*Texto para analizar*:

%%

Lo cierto es que por más que lo hayas intentado ha sido en vano. Y te terminas rindiendo, provocando a tu alrededor primero estupor, luego lástima y por último resignación.
Acudes de urgencia al taller mental para inyectarte drogas de felicidad, ya que tu cerebro se ha quedado anclado en la pena. Tu engranaje cerebral ha empezado a destruir neuronas y la flexibilidad necesaria para cambiar de estado de ánimo se ha truncado en la emoción de la pena. Te has quedado en el dolor. Produces menos neuromoduladores de los que debieras pero sigues destruyendo la misma cantidad de siempre creándose así un déficit que hace que, recibas el estímulo que recibas, tu abanico de emociones se reduzca al dolor. Dolor inútil y sinsentido.
Pero esa droga actúa indiscriminadamente. No puede estimular a las neuronas de forma selectiva. Ahora mismo que no se te levante, que orines el doble o que pierdas el apetito no es tan importante como recuperar la capacidad de sentirse alegre. O en un estado de ánimo neutro que varíe hacia un extremo u otro en función de los estímulos externos que reciba, acorde y de una manera proporcionada. Como el bombeo de la sangre en el corazón, los mecanismos del cerebro también son modulables. Un perfecto equilibrio cuando funciona bien. Compleja obra de ingeniería que genera alerta ante un peligro, miedo a una amenaza, alegría al recibir una buena noticia…
Pasó ahora como podría haber pasado antes, después o nunca. Dadas las circunstancias de ahora o sin que se hubieran dado. En el fondo sabes que no hay culpables, y eso también te jode. Cada ser humano es único e irrepetible en cada instante. Nunca fuimos los mismos y nunca lo seremos. El sentido del “yo”, de identidad, no es otra cosa que una estrategia mental. Cuando las alteraciones del cerebro se merman impide que la mente logre poner en marcha esa estrategia, y por eso uno experimenta esa experiencia tan terrible de no reconocimiento. Ahora no te reconoces, no reconoces tu sitio aquí. Actor sin guión.

%%

*Material recopilado*:
%%

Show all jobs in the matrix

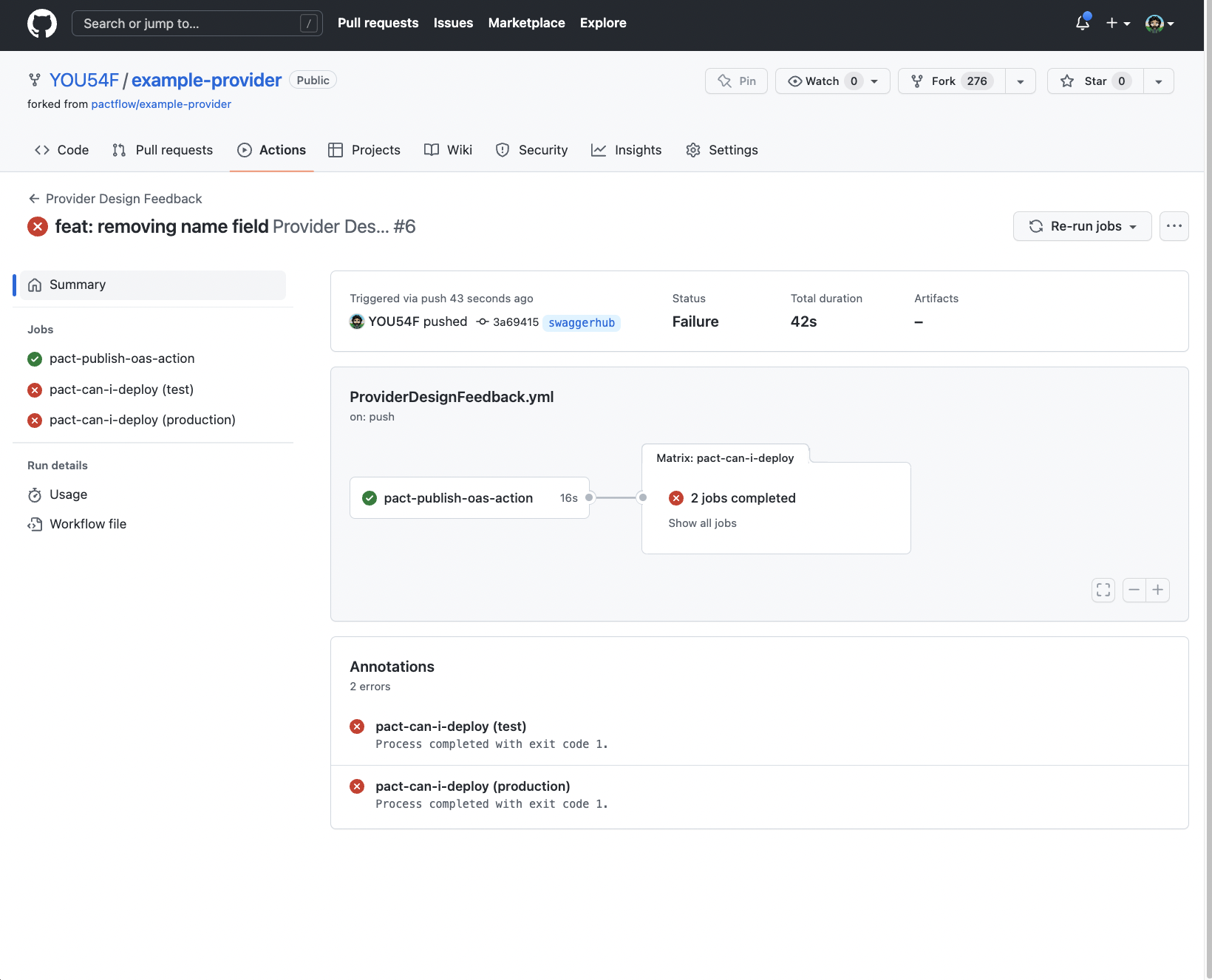702,523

%%

*Tareas pendientes*:
1 - ¿Qué es el sentido del «yo», según el texto sobre la pena y el cerebro?
2 - Continúe el texto sobre la pena y el cerebro a partir de su última oración.
Para resolver las tareas no se necesita el listado.

*Problemas resueltos*:
1 - Una estrategia mental.

2 -
Sin identificarte y sin saber hacia dónde ir, surge una nueva estrategia mental como respuesta al no autoreconocimiento: la idea de autoaniquilación. Los pensamientos suicidas son meramente sintomatológicos –dicen–. El cerebro, en el fondo, es pura mecánica. Pura mierda biológica que, en cambio, genera y condiciona la parte abstracta y desconocida. La mente humana, el alma, el karma. Lo que nos convierte en puntos de vista únicos, irrepetibles. Nunca hubo una mente como la tuya. En tu punto del espacio ni del tiempo. Jamás la hubo y jamás la habrá.
Aun no has perdido la capacidad de generar contenidos lingüísticos ni de hacer juicios de los mismos, pero sí los tienes enturbiados, manchados de mierda. Las construcciones mentales resultan de la interacción entre el entorno y la persona. Los síntomas resultan de las funciones mentales alteradas.
Reconoce tu debilidad. Abandona el amor propio, el orgullo, la indestructibilidad y demás rimbombantes banderas para rendirte a la dependencia de las drogas. Heroinómano de psicofármacos, cebra herida en medio de la sabana africana.
Pero no puedes, la culpa –profunda, diseminada– te embarga cada milímetro de piel. Salpica cada idea, cada intento. Si consigues sacar la cabeza te vuelve a hundir.
Perseverancia. Paciencia.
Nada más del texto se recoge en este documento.